La route du tabac est le contrechamp de toute la filmographie de Ford. Loin de prendre appui sur la fondation mythique des Etats-Unis, il dénonce la Dépression, cette terrible agonie qui pour la première fois dans l'histoire, interrompt l'essor économique. Le film est monté comme un vaudeville ; le découpage séquentiel épouse la succession des coups bas qui entraînent les personnages et le spectateur dans une effrayante immoralité.
Le rire devient cynique, comme dans ce passage où un paysan se plaint des caprices de son épouse… de 11 ans. Il est le seul moyen d'accepter la cruelle réalité. Mais plus le spectateur s'enfonce dans l'immoralité, plus il constate que les « efforts » de ces paysans pour rester sur la terre de leurs ancêtres et ainsi maintenir le mythe des pionniers, est vain. La disparition de leur mode de vie est inéluctable.

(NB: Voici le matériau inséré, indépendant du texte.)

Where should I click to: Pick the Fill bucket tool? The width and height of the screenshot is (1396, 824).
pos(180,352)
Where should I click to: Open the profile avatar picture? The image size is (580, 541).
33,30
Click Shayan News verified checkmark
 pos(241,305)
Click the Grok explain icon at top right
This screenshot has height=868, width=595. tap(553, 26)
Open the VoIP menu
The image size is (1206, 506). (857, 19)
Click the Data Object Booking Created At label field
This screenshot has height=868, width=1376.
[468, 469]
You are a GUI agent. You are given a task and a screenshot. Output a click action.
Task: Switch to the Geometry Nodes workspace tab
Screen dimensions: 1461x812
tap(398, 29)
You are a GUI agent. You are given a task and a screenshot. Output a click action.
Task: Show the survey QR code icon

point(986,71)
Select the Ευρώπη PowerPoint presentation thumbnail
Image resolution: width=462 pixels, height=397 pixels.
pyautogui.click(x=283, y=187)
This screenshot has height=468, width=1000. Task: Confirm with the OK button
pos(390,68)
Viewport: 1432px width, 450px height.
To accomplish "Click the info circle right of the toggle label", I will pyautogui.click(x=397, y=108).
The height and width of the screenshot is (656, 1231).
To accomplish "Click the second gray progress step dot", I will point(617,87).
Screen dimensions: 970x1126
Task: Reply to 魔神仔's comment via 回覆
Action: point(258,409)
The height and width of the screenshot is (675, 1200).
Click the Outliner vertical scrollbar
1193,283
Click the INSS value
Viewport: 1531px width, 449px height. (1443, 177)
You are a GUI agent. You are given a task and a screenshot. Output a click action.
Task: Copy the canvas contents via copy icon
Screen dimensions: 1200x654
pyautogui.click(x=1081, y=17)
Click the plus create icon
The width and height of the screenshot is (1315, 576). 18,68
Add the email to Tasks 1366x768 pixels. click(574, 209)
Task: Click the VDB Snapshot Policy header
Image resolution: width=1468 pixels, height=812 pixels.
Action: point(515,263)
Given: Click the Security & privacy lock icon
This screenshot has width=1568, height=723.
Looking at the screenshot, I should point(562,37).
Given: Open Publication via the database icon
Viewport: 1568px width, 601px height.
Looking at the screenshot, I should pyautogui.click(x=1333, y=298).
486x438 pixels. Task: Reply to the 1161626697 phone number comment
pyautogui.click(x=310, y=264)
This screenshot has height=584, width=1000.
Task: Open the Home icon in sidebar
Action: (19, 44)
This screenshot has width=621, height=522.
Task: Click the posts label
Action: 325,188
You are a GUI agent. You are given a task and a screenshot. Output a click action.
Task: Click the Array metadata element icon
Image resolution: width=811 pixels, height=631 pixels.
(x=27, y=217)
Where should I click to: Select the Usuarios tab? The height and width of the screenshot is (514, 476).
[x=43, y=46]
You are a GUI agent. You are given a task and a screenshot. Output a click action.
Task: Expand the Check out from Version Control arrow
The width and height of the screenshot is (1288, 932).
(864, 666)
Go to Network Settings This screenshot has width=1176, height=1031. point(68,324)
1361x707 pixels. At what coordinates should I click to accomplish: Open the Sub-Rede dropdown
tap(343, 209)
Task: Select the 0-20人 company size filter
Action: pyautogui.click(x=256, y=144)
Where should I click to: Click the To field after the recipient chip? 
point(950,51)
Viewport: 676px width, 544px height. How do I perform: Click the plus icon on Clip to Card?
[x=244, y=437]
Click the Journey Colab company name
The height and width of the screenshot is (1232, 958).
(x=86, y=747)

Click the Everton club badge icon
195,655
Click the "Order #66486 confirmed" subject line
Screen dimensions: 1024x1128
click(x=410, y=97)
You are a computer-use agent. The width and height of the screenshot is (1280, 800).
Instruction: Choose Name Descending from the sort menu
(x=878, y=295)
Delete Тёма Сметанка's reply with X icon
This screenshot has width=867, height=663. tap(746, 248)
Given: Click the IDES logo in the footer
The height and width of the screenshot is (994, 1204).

Ce cynisme est étonnant car il est généralement absent du cinéma de Ford qui privilégie les grandes émotions. Il est dès lors possible de voir dans le film une dimension autobiographique, comme si le cinéaste se tournait en dérision. Tout au long de sa carrière, Ford s’est acharné à redorer le blason du mythe américain en réalisant des westerns alors que ceux-ci étaient depuis longtemps passés de mode. Peut-être se disait-il qu'après sa disparition, aucun réalisateur ne reprendrait le flambeau, tout comme ces deux paysans de La route du tabac qui n'ont plus le courage d'exploiter leurs terres après le départ de leurs enfants vers la ville. Une des dernières séquences du film ralentit la frénésie burlesque et laisse place à une scène contemplative. Dans de beaux plans d’ensemble à l’éclairage crépusculaire, les personnages s’éloignent de chez eux. La nostalgie exprimée par le cinéaste dans cette rupture de ton est aussi celle d’un homme qui a toujours essayé de communier avec l’histoire de ses ancêtres pour finir pour se rendre compte qu’elle n’était pas celle qu’il imaginait.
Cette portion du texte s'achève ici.